Thoughts appreciated. :)

Diff Detail

Event Timeline

On the first bullet, I'm trying to find where InlineCost values are cached. Are we doing that?

On the first bullet, I'm trying to find where InlineCost values are cached. Are we doing that?

I don't actually know myself; I got that from above the comment for CandidateCall: "The candidate callsite being analyzed. Please do not use this to do analysis in the caller function; we want the inline cost query to be easily cacheable. Instead, use the cover function paramHasAttr."

This is sort of extension of the 'shouldBeDeferred' check in Inliner.cpp, except that here the caller may not actually be inlined. Blindly eliminating bonus may preventing the callee from being inlined while not actually enabling the caller to be inlined.

On the first bullet, I'm trying to find where InlineCost values are cached. Are we doing that?

I don't actually know myself; I got that from above the comment for CandidateCall: "The candidate callsite being analyzed. Please do not use this to do analysis in the caller function; we want the inline cost query to be easily cacheable. Instead, use the cover function paramHasAttr."

Yup - I also don't know of any location caching the cost. I wonder if this was a nerver-realized goal, and whether it is abandoned. May be worth checking with the author of the comment?

Yup - I also don't know of any location caching the cost. I wonder if this was a nerver-realized goal, and whether it is abandoned. May be worth checking with the author of the comment?

Good call -- looks like the comment was added in 9b5c9580e384 around 5 years ago. The commit message says "We're not currently [caching inline costs], but initial results on LTO indicate this will quickly become important," so this sounds like a nice-to-have that was never had.

Removed the cacheable bit of that comment, since I think it's a bit misleading if there's no motion on it.

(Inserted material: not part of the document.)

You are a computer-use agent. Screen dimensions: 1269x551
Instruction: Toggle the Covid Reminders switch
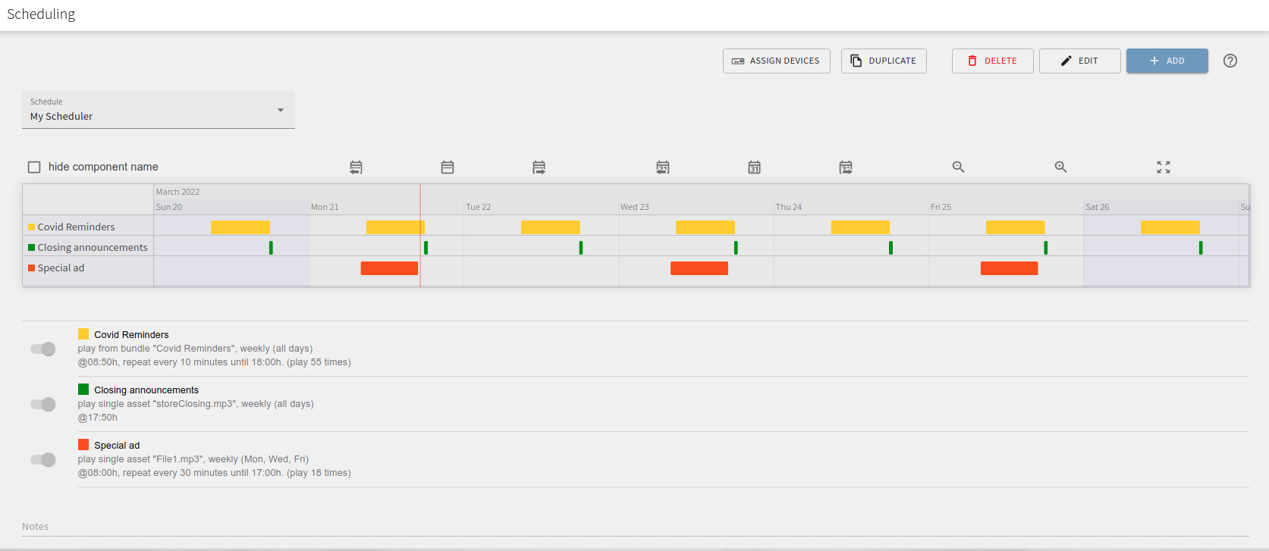coord(43,349)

This is sort of extension of the 'shouldBeDeferred' check in Inliner.cpp, except that here the caller may not actually be inlined. Blindly eliminating bonus may preventing the callee from being inlined while not actually enabling the caller to be inlined.

Oof, yeah, these look similar, but it's not clear to me if there's a good way to unify them as a part of this patch (or lift this out to there). Lemme poke it a bit and see :)

DisallowAllBonuses is called only when the callsite or the callee entry is cold. The only reason to make it conditional on caller's inlinability would be for code size improvement. Among the 3 bonuses disabled in DisallowAllBonuses, only the LastCallToStaticBonus is useful to allow for code size reduction. You don't want to give a single BB bonus or a vector bonus for a cold callee (or a callee at a cold callsite) whose caller is unlikely to be inlined.

Updated to plumb through the "are we doing ThinLTO || prelink LTO" bit in a way that makes sense to me. Suggestions for potentially better approaches is welcome :)

Among the 3 bonuses disabled in DisallowAllBonuses, only the LastCallToStaticBonus is useful to allow for code size reduction [...].

Fixed; thanks!

Also, RE

Oof, yeah, these look similar, but it's not clear to me if there's a good way to unify them as a part of this patch (or lift this out to there). Lemme poke it a bit and see :)

Unfortunately, I couldn't figure out a clean way to do this, so I added a FIXME for now

I have concerns on so much plumbing changes to make the small heuristic change.

On the other hand, can you first extract the pass manager builder changes (i.e, passing Phase kind) into a separate patch? That one seems independent.

Especially for inliner changes I suggest a) sharing performance numbers on standard benchmarks with O2 & O2 (thin) LTO, and b) offering a flag to toggle individual changes. Performance here includes run-time performance, compile-time, and code size. A simple change can have detrimental impact on any of key metrics folks might be watching, and that that impact could be different depending on the targets.

I have concerns on so much plumbing changes to make the small heuristic change.

Agreed that that's discouraging. Lemme take numbers and see what this does for us. If this still looks promising, I'll split as requested.

sharing performance numbers on standard benchmarks with O2 & O2 (thin) LTO,

Thanks for the feedback! I'm not sure what benchmarks are considered standard. Do we have documentation on this, or might you have specific ones in mind I can try this on?

Friendly ping Gerolf (or anyone else who has opinions on standardish benchmarks) :)

SPEC2006/2017 will be a good public benchmarks. Clang performance/size (with self build with and without PGO) is another one. Internal benchmark results are also meaningful.